NYUD-v2 & Ablation Study

On NYUD-v2, PRISM and SAK yield competitive results. PRISM leads in SemSeg and Depth, while SAK performs slightly better in Normal and Boundary. This reflects a trade-off between flexible recombination and specialized local adaptation for indoor geometry.
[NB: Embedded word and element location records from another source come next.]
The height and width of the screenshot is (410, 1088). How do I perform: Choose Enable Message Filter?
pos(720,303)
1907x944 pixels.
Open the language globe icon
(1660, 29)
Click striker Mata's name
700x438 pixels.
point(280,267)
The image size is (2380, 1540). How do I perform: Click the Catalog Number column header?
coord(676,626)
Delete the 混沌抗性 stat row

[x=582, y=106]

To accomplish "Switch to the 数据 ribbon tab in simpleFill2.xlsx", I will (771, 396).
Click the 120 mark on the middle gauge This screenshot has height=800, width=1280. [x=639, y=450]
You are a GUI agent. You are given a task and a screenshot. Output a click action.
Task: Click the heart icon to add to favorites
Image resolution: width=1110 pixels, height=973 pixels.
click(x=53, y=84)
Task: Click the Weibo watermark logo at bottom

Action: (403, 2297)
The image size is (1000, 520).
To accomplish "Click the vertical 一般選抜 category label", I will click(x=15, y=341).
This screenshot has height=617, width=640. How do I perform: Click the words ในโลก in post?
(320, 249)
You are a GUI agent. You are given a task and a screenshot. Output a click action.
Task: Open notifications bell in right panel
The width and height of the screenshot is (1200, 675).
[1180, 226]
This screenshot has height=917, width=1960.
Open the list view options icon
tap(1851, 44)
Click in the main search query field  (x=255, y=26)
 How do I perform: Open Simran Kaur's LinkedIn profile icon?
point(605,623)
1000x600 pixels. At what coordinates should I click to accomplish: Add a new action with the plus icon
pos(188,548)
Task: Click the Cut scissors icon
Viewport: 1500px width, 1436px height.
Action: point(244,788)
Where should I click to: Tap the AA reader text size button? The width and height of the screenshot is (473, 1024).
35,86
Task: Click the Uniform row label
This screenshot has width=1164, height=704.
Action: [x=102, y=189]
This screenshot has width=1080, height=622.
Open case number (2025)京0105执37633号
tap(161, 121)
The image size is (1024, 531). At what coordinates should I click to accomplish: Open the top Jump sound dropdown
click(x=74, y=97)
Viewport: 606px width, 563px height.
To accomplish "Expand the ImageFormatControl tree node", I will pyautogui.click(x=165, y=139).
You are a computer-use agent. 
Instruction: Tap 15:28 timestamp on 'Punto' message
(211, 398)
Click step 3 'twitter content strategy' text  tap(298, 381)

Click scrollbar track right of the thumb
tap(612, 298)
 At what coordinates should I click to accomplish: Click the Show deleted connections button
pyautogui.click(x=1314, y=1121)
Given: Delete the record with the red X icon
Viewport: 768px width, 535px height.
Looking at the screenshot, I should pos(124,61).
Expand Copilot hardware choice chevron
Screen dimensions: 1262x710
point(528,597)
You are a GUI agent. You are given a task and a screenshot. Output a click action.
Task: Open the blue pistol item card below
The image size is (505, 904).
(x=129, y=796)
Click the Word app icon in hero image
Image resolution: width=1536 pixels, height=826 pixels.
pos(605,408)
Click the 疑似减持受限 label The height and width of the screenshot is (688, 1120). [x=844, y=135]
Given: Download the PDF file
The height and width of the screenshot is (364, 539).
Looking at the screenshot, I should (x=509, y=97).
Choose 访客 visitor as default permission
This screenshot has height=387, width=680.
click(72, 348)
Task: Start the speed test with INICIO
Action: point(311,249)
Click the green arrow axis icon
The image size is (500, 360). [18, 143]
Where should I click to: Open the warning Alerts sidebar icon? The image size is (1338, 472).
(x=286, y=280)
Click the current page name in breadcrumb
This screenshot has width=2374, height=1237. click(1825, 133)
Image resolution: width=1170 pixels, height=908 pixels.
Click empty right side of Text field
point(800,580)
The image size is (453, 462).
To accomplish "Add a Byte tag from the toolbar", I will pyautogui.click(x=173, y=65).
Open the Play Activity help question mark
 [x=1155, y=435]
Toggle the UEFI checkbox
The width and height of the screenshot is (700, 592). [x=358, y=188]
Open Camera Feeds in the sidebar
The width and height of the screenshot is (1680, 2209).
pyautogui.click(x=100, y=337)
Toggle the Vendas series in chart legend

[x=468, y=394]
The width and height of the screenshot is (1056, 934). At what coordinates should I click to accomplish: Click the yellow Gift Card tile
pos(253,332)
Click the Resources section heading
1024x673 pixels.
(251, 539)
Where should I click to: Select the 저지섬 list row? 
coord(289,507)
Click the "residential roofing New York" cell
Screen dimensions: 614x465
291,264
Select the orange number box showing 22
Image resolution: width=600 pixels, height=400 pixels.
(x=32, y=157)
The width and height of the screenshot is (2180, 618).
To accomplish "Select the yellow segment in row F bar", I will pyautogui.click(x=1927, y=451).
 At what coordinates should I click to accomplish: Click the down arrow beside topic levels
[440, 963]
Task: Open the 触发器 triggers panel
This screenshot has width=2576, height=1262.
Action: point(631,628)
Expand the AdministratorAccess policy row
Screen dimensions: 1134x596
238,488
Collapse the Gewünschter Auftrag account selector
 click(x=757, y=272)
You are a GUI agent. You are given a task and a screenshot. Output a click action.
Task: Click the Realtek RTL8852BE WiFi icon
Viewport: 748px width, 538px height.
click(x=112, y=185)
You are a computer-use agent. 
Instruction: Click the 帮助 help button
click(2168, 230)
Configuration Key Observation Description
Full PRISM \(\Delta_m=2.29\%\) Dual-stream + FiLM + LDL active
Shallow vs Deep \(\lambda\) High \(\lambda\) shallow, low \(\lambda\) deep Learned "shallow stability, deep specialization" pattern
Stage 1 Routing Different teachers use different experts Validates that emergent specialization occurred

Key Findings

  • Emergent Layer Hierarchy: The learned gating \(\lambda\) confirms that shallow layers prefer shared anchors for robust optimization, while deep layers prefer sparse experts for fine differentiation.
  • Geometric Extraction: Improved performance on Boundary/Normal tasks indicates emergent experts are better at aggregating implicit geometric signals from SAM and DINO compared to hard-branched adapters.
  • LDL Layer Placement: Applying LDL only to the first two layers is sufficient; applying it to deep layers hinders specialization.

Highlights & Insights

  • MoE as Gradient Orthogonalizer: This perspective treats MoE as a structural solution to gradient conflicts in multi-objective optimization, rather than just a capacity booster.
  • FiLM for Routing: Modulation is applied only to the dispatch decision, not the expert computation. This maintains a clean separation of concerns between routing and representation learning.
  • Dual-stream Philosophy: The "Stability + Plasticity" design is transferable to other scenarios where general capabilities must be preserved during downstream specialization (e.g., multimodal instruction tuning).

Limitations & Future Work

  • Training Cost: The dual-stream MoE architecture is heavier than a dense ViT-B during training, and the reliance on multiple teacher forwards increases peak VRAM and computation time.
  • Teacher Sensitivity: The stability of emergent specialization when scaling to a larger number of teachers (e.g., Depth Anything, ConvNeXt) remains unverified.
  • Indoor Geometry: On NYUD-v2, hard-branched adapters (SAK) still hold advantages in specific tasks, suggesting a potential hybrid paradigm of routing and lightweight adapters.
  • vs SAK (Lu et al., 2025): PRISM replaces SAK's "hard split" with "soft split + contextual routing," yielding higher efficiency and better geometric feature extraction.
  • vs RADIO (Ranzinger et al., 2024): RADIO relies on loss weighting to manage conflicts in a dense backbone; PRISM resolves conflicts structurally via routing.
  • vs Mod-Squad (Chen et al., 2023): Mod-Squad uses information-theoretic objectives for specialization; PRISM achieves emergent specialization across multiple teachers without explicit constraint terms.

Rating

  • Novelty: ⭐⭐⭐⭐ The combination of Dual-stream MoE, FiLM routing, and LDL provides a novel and well-motivated framework for multi-VFM distillation.
  • Experimental Thoroughness: ⭐⭐⭐⭐ Comprehensive evaluation on two benchmarks with competitive baselines (SAK, RADIO, UNIC) and supportive diagnostic analysis.
  • Writing Quality: ⭐⭐⭐⭐ Logical flow from gradient conflict diagnosis to architectural design is clear.
  • Value: ⭐⭐⭐⭐ Offers a reproducible recipe for compressing multiple VFMs, backed by a significant 2.29% \(\Delta_m\) improvement over single-task baselines.